In one embodiment, areas and/or objects which are to be obscured from the view of a teleoperator which is operating a robotic assistant may be substantially replaced or substituted in the view with particular objects, e.g., objects specified by an owner of the robotic assistant. The same replacement object, which may be sized differently depending upon the size of the area and/or object that is to be obscured, may be used. Alternatively, different replacement objects may be substantially assigned to each area and/or object type.

3 FIG. The embodiments may be implemented as hardware, firmware, and/or software logic embodied in a tangible, i.e., non-transitory, medium that, when executed, is operable to perform the various methods and processes described above. That is, the logic may be embodied as physical arrangements, modules, or components. For example, the systems of an autonomous vehicle, as described above with respect to, may include hardware, firmware, and/or software embodied on a tangible medium. A tangible medium may be substantially any computer-readable medium that is capable of storing logic or computer program code which may be executed, e.g., by a processor or an overall computing system, to perform methods and functions associated with the embodiments. Such computer-readable mediums may include, but are not limited to including, physical storage and/or memory devices. Executable logic may include, but is not limited to including, code devices, computer program code, and/or executable computer commands or instructions.

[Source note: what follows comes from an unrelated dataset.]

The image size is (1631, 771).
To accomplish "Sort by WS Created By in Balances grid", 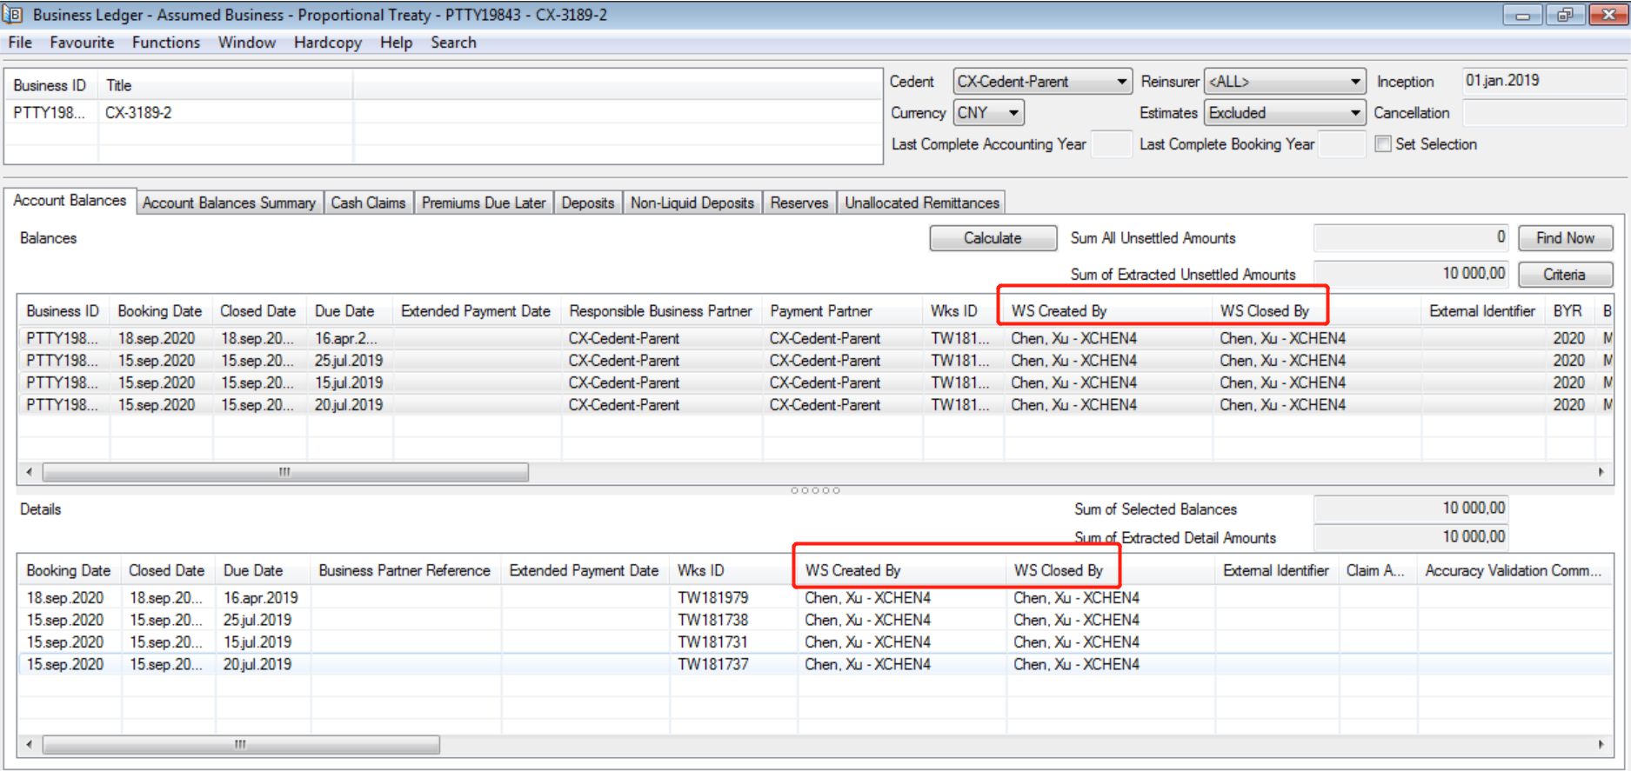I will [x=1059, y=311].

It should be appreciated that a computer-readable medium, or a machine-readable medium, may include transitory embodiments and/or non-transitory embodiments, e.g., signals or signals embodied in carrier waves. That is, a computer-readable medium may be associated with non-transitory tangible media and transitory propagating signals.

The steps associated with the methods of the present disclosure may vary widely. Steps may be added, removed, altered, combined, and reordered without departing from the spirit of the scope of the present disclosure. Therefore, the present examples are to be considered as illustrative and not restrictive, and the examples are not to be limited to the details given herein, but may be modified within the scope of the appended claims.